Une allocution télévisée ésotérique.
Les téléspectateurs, qui ont vu et écouté en direct sur les trois chaînes françaises le vendredi 31 mars à 20 heures l’allocution de Jacques Chirac, n’en sont pas encore revenus. Aux premiers mots du discours, un problème de son, un écho, les paroles du président se répètent avec un petit décalage !
Impossible de se concentrer sur ce qu'il dit et sa prestation tourne au ridicule. Les Français ont dû se sentir gênés. Pourtant, on ne peut s'empêcher de penser que le ratage est un symbole. Jacques Chirac, à son détriment, nous fait passer une conviction : celle d’Ernst Kantorowicz qui à partir d'une étude fondée sur Frédéric II, empereur allemand du XIIIe siècle, prend pour point de départ une formule des juristes de l’Angleterre élisabéthaine, distinguant chez le souverain son corps personnel, périssable, et un corps « politique », dont les membres sont ses sujets, et qui ne meurt jamais. En rétrospective, l’auteur étudie la théorie médiévale des deux natures, puis des deux corps du Christ, à partir de laquelle s’élabore la doctrine de la royauté bi-corporelle.
Avait-il besoin d’être deux pour sombrer dans l’absurde ? Un seul était bien suffisant.
Chirac s’efforçait de détacher toutes les syllabes à son habitude. L’autre son double, le bouffon du roi, répétait d’une voix sourde la même chose. Mais à l’inverse de la théorie d’Ernst Kantorowicz, le corps était présent, alors que déjà le président s’en allait de sa voix off à la retraite hantée en son château de Corrèze, un an avant les élections....
Pendant quelques secondes, les téléspectateurs eurent cette bi-corporalité sous les yeux, si bien que le reste du discours ne fut que fantasmagorie et songe creux.
La séparation des corps de ce vendredi soir s’accomplissait devant nous. C’est quand la défaillance technique fut corrigée que l’on se rendit compte qu'il faudrait encore attendre avant que le corps politique puisse s'incarner dans un autre président, et que, pendant ce laps de temps, celui de Chirac allait errer dans les couloirs de l’Elysée, sortir parfois à la fraîche recueillir les sourires des enfants des écoles, flatter le cul des vaches dans les comices agricoles, sans que cela désormais prêtât à conséquence … Comme quoi, voilà un président qui aura fait beaucoup pour l’antiparlementarisme primaire.

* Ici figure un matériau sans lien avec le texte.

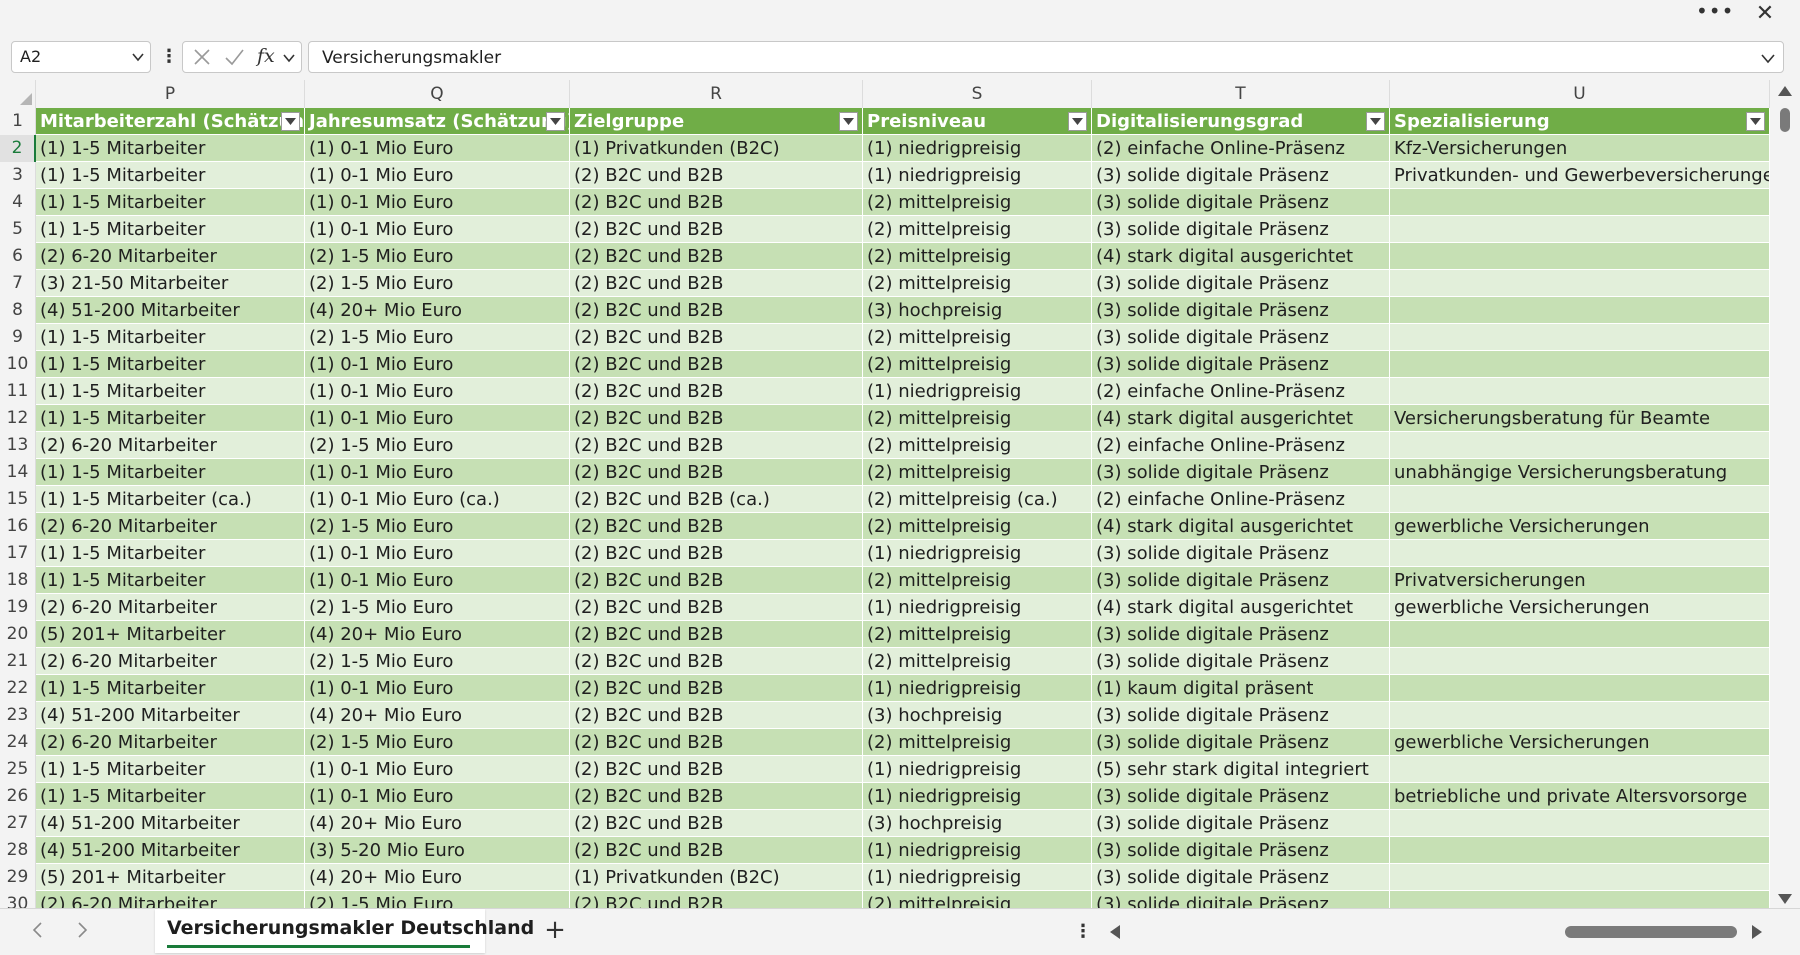 Image resolution: width=1800 pixels, height=955 pixels. I want to click on table-cell: (3) 21-50 Mitarbeiter, so click(170, 284).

Ainsi, il était deux et personne ne le savait.
Il a fallu ce fichu incident technique…
Pourtant à y réfléchir, tous les hommes politiques ont leur part d’ombre privée et rarement offerte au public, comme parfois, dans un grand geste de marketing, ils découvrent les têtes blondes et l’épouse exemplaire. Ils sont doubles et cela ne se sait pas trop, sauf avis de scandale ou de dernière escale en justice.
Chirac sera peut-être le seul d’avoir démontré que sa double vie pouvait à la fin de son mandat en montrer une troisième, l’ultime. On l’attend depuis si longtemps pour les Affaires : la mairie de Paris, les factures de l’UDR, le financement des partis, toute cette vie occulte, qui, dans son cas ne finira pas en prescription et eau de boudin ; mais dans les prétoires. A moins que devant cette défaite, cette chute dans les sondages, cette fin de règne si désastreuse en comparaison de celle exemplaire de Mitterrand, qu’on le laisse aller, loin, très loin derrière ses portes et les fenêtres closes, se concentrer sur le pourrissement de sa propre vie, lui qui a si bien pourri celle des autres.
Elu sur sa promesse de réduire la fracture sociale, au lieu de gâcher le plâtre, qu’en a-t-il gâché des occasions de la tenir !
La roue tourne. Le parcours se termine sous les sifflets. Une seule certitude : à moins que d’être le fou préféré d’une Union pour la majorité présidentielle qui ne serait plus qu’un vaste asile de déments, il est impossible à Chirac de se représenter l’année prochaine à la présidence de la République, sous peine de faire passer le candidat socialiste au premier tour ou au second, en ballottage avec Le Pen. Auquel cas, le candidat socialiste recueillerait les 82 % des voix que Chirac eut pour ce cas de figure à l’envers.
Quant à Villepin, il sera aussi vite oublié que son maître, parce qu’il est… Français. S’il avait été Belge et en service chez nous, il conservait ses chances, tant nous aimons les losers.
Tout le monde a pu entendre ce qui précède dans les dix secondes de cafouillage de vendredi dernier.
Dans le genre ésotérique, on ne pouvait rêver mieux.